The Review: Westside Theatre/Upstairs’ Vitaly: An Evening of Wonders
To be upfront and honest, I don’t think I ever thought of myself as a magic show kind of person, although I’m not so sure now. Theatre is definitely more my thing, with entertainment shows, like magic shows being delegated to something further down the list under movies and concerts, but possibly above modern dance. Don’t ask me where opera fits in, because that I’m still trying to work out. Magic shows though, feel like things you do on a cruise ship or at a beach resort, but the other night I found myself sitting myself down at the Westside Theatre/Upstairs wondering how this evening of wonders would sit with me. And, much to my surprise, I was delighted by the energetic and charming Vitaly and his Evening of Wonders. It’s a thrilling and perplexing evening at the theatre as we watch with amazement at the things he can do while secretly trying to figure out how. I’m sure it’s what we all do, watch with full knowledge that magic is a showman word for trick, and we all think that if we pay close attention, we will figure it out.
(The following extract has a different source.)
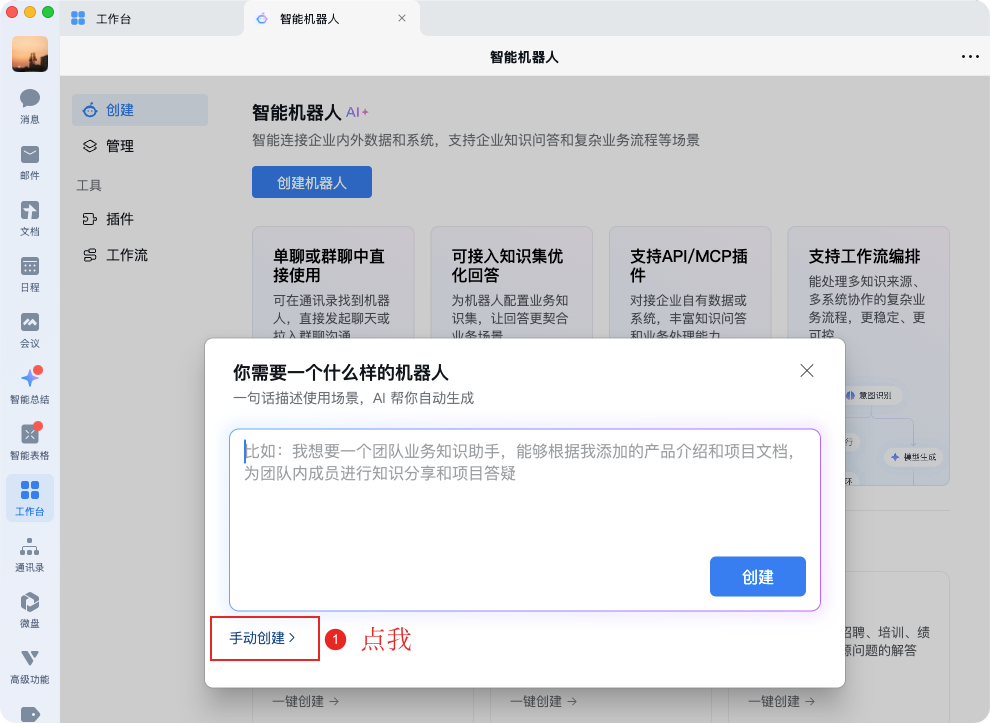990x723 pixels.
Task: Open the three-dot more options menu
Action: pyautogui.click(x=969, y=57)
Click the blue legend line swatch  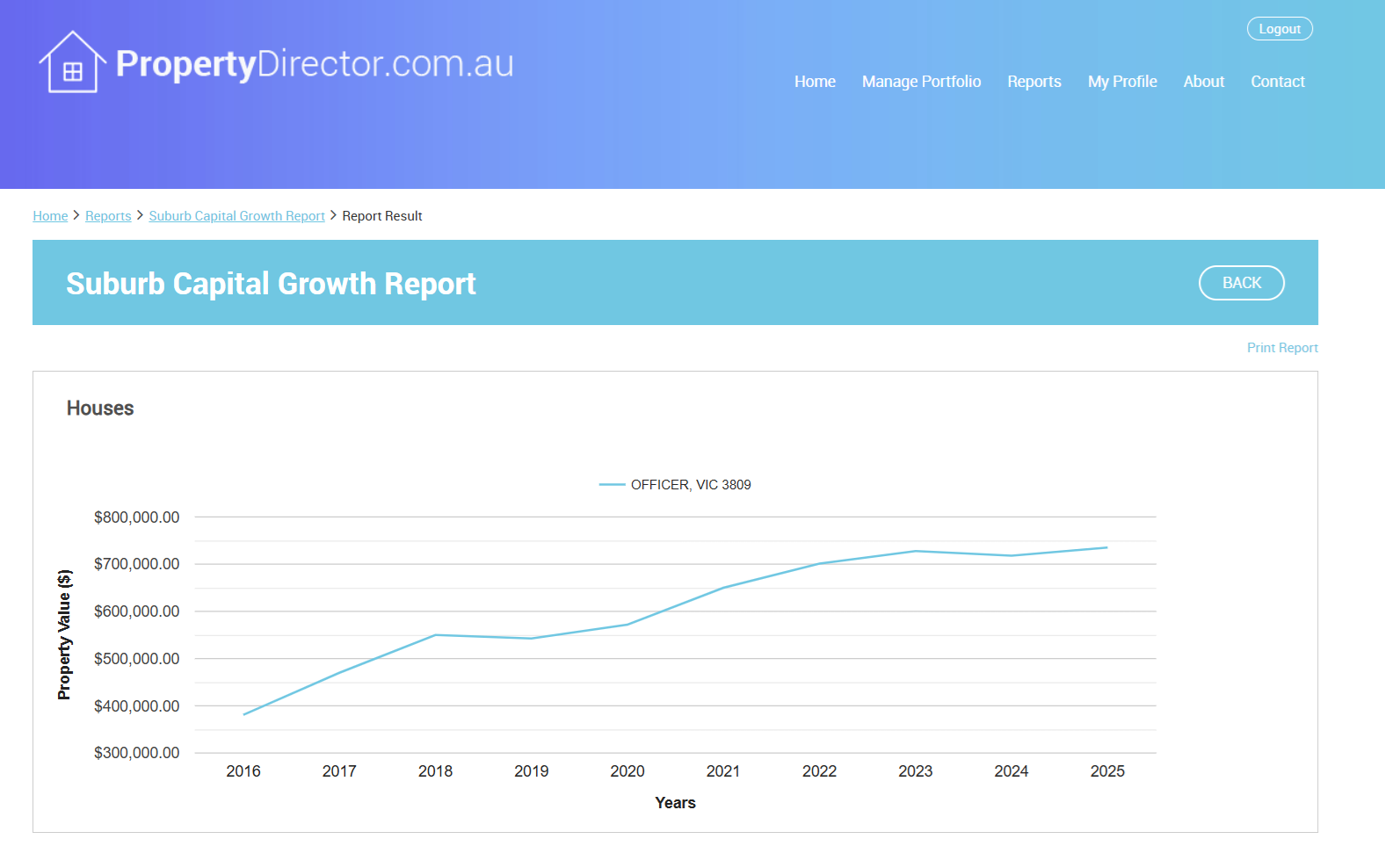click(612, 485)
I’m not sure this is possible though, as Vitaly is quite good at what he does. Now, I have very little to compare this to as this might be the one and only magic show that I have seen in my years of NYC theatre going, and with that piece of information in your head, I will also say it is the best magic show I have seen in ages. Joke aside, Vitaly Beckman is a very personable and charming illusionist, having started practicing the craft t the age of 14. Born in Belarus and raised in Israel, Vitaly has performed internationally in theaters, at corporate events and on Television, most notably on Penn & Teller’s hit show “Fool Us” where he did just that, fooling the Las Vegas superstars with a masterful trick utilizing cards and photographs. He seems to be able to bring photographs and drawings to life, making fruit fly, and erasing people from their very own driver’s licenses. He writes in his Playbill notes. “Not having mentors or the internet growing up, I relied on trial and error, which turned out to be a blessing in pursuit of originality….I left a career in engineering to devote my life to the creation of the impossible.” And in this mesmorizingly fun and straight-forward experience unlike any that I have ever seen, he does exactly what he sets out to do, “rebuild people’s childlike sense of wonder, bridging the gay between dreams and reality.” Go check it out, and be amazed. He didn’t turn water into wine, but he sure managed to turn a drawing of a rose into something real, beautiful, and vase-ready. I know I was flabbergasted and intrigued throughout, and my guest that night couldn’t stop trying to figure it all out just how he did that thing with the licenses, the bus, that torn card, and the photograph. Which is exactly how a magic show, I think, should leave you, desperate to figure out just how did he do that wondrous thing.